Australian shares were flat with a negative bias at Friday's close, amid soft US spending data for September that fixed bets for an interest rate cut on Wednesday.
The S&P/ASX 200 was little changed to close at 8,624.4.
The Bureau of Economic Analysis said that US core personal consumption expenditures price rose 0.2% in September, pointing to a slowdown in the economy's main growth engine, Bloomberg reported.
"Growing optimism of further US rate cuts helped boost sentiment as data was released showing only moderate growth in spending and steady core PCE inflation," said Pat Bustamante, Senior Economist at Westpac Group.
On the domestic front, total card purchases in Australia on domestic-issued cards were flat month over month at AU$93.9 billion in October, following a 0.9% increase in September, according to data from the Reserve Bank.
The weaker year-over-year growth pace for jobs numbers in 2025 is largely due to a stronger base of comparison, Westpac said in a report.
Australia's labor market remains resilient, with wage growth trending higher and job growth steady, Commonwealth Bank of Australia (ASX:CBA) said in its first Wage & Labour Insights report, which draws on de-identified salary flows from around 400,000 accounts at the bank.

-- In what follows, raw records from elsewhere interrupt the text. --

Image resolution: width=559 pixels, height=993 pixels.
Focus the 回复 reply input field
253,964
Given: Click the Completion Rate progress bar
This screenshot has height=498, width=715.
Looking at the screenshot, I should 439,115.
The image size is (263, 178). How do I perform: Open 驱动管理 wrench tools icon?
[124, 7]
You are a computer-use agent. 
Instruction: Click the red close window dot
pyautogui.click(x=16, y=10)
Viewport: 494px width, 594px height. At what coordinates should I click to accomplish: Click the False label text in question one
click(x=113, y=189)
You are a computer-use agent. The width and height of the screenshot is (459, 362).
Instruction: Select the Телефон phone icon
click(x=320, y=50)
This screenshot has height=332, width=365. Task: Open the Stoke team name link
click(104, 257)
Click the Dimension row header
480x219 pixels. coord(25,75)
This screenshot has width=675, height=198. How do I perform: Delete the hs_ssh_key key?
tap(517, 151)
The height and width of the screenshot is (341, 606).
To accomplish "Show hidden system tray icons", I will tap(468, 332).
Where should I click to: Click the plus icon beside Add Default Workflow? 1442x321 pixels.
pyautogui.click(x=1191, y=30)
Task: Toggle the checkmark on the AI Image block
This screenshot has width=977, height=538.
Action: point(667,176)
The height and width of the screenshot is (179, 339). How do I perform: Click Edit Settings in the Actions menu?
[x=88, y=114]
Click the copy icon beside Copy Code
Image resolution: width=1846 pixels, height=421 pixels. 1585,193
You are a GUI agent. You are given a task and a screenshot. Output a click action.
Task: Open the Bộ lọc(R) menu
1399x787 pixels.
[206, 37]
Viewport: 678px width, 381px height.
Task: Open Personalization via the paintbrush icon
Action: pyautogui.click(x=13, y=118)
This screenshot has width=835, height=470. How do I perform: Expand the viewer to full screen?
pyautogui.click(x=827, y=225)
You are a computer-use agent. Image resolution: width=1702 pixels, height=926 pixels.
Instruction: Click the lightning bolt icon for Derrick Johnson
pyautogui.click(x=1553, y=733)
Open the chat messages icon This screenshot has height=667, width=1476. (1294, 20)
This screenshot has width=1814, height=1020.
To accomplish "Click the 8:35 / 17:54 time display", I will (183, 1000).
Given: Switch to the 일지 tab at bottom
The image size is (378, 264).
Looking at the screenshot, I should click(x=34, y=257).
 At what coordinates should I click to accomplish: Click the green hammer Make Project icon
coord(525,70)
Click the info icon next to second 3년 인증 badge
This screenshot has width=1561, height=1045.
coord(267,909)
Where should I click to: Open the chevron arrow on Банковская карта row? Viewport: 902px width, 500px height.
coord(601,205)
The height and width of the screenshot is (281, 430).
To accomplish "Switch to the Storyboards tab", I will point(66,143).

In company news, National Storage REIT (ASX:NSR) entered into a scheme implementation deed with a consortium consisting of Brookfield Property Group and GIC Investments (Australia), following the receipt of a conditional acquisition offer from the consortium in November. Shares of the company rose past 2% at market close.
Technology One (ASX:TNE) confirmed confidence in Chief Financial Officer Cale Bennett, who was previously the global CFO of Corporate Travel Management (ASX:CTD).
Lastly, Ainsworth Game Technology (ASX:AGI) expects to report an underlying profit before tax (PBT) of about AU$21.5 million for the year ending Dec. 31.